Do immune diseases typically have a pattern ?
 

Jonathan Edwards

"Gibberish"
Messages
5,256
Do immune diseases typically have a pattern ?

Yes, most autoimmune conditions are more common in females and get commoner with age. Lupus has a peak in childbearing years maybe related to oestrogens. There are also specifically childhood immune disturbances - maybe due to errors in early development or genes. Multiple sclerosis is unusual in having a peak at 35. What seems hard to fit with an immune process is an onset in adolescence with improvement and then worsening at 35. I don't really buy this idea of immune exhaustion. I am not sure what it could mean.
 

voner

Senior Member
Messages
592
Yes, most autoimmune conditions are more common in females and get commoner with age. Lupus has a peak in childbearing years maybe related to oestrogens. There are also specifically childhood immune disturbances - maybe due to errors in early development or genes. Multiple sclerosis is unusual in having a peak at 35. What seems hard to fit with an immune process is an onset in adolescence with improvement and then worsening at 35. I don't really buy this idea of immune exhaustion. I am not sure what it could mean.

@Jonathan Edwards,

If not immune exhaustion, can you speculate about what other processes might cause this "two peak" type of profile?
 

Chrisb

Senior Member
Messages
1,051
Would post-polio syndrome fit into this sort of idea, or is that thought to be something different?
 

paul80

Senior Member
Messages
298
I got glandular fever(mono) at 15, never recovered fully but got slightly better in my 20's. The last couple of years i got much worse. I'm 35.

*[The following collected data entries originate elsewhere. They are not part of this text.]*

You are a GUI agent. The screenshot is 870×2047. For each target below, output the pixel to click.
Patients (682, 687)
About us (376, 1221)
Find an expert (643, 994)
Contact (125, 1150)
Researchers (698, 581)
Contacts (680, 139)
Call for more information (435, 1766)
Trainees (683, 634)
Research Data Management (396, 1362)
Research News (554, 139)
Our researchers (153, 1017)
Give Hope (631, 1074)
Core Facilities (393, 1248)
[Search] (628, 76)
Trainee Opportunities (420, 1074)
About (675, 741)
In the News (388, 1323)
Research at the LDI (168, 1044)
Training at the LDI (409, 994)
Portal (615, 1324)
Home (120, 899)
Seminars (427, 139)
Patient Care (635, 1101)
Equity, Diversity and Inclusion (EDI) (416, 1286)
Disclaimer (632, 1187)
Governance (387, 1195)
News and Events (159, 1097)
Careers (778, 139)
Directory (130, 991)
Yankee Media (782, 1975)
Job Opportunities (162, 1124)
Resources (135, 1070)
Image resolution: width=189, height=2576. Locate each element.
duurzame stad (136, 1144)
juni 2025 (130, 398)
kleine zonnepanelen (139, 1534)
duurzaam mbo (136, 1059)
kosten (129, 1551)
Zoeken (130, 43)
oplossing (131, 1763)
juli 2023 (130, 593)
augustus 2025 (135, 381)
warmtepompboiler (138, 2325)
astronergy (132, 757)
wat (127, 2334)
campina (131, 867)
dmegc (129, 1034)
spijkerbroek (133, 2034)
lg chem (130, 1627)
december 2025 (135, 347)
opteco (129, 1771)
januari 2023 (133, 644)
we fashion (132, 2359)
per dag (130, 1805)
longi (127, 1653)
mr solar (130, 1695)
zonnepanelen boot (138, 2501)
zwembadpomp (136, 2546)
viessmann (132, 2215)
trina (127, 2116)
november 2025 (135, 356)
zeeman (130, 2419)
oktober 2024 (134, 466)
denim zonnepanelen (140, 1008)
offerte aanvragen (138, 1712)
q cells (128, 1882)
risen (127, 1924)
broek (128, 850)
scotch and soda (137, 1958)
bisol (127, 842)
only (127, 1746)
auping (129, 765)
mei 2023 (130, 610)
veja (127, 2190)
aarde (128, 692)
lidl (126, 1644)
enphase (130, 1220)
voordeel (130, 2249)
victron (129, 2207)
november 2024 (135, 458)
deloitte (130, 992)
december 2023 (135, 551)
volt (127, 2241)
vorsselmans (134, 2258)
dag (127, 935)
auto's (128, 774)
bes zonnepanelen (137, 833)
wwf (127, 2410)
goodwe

I thought(hoped) it's my adrenals that are causing me to deteriorate cause my sleep has been really messed up. Should get my results for that back this week.
 

halcyon

Senior Member
Messages
2,482
Would post-polio syndrome fit into this sort of idea, or is that thought to be something different?
There are some interesting analogs between ME and PPS. I believe the onset of PPS is normally thought to be x number of years following the infection, not necessarily at a certain age. There could be an age factor too though, I don't know a lot about it.
 

me/cfs 27931

Guest
Messages
1,294
Sorry to hear that @Webdog
How were you before your decline at 38?
My disease since age 15 has been relapsing/remitting. Typically I would get very sick for 1-4 years before a partial remission of similar duration. During remission I could generally go back to work full time or school.

Since age 38, remissions have been significantly less. Once mostly episodic neurological symptoms are now chronic. Particularly cognitive function, eye movement, gait problems and breathing problems. Age 38 definitively marked the end of my ability to work full time.

Currently, I'm more than 2 years into a relapse and mostly housebound.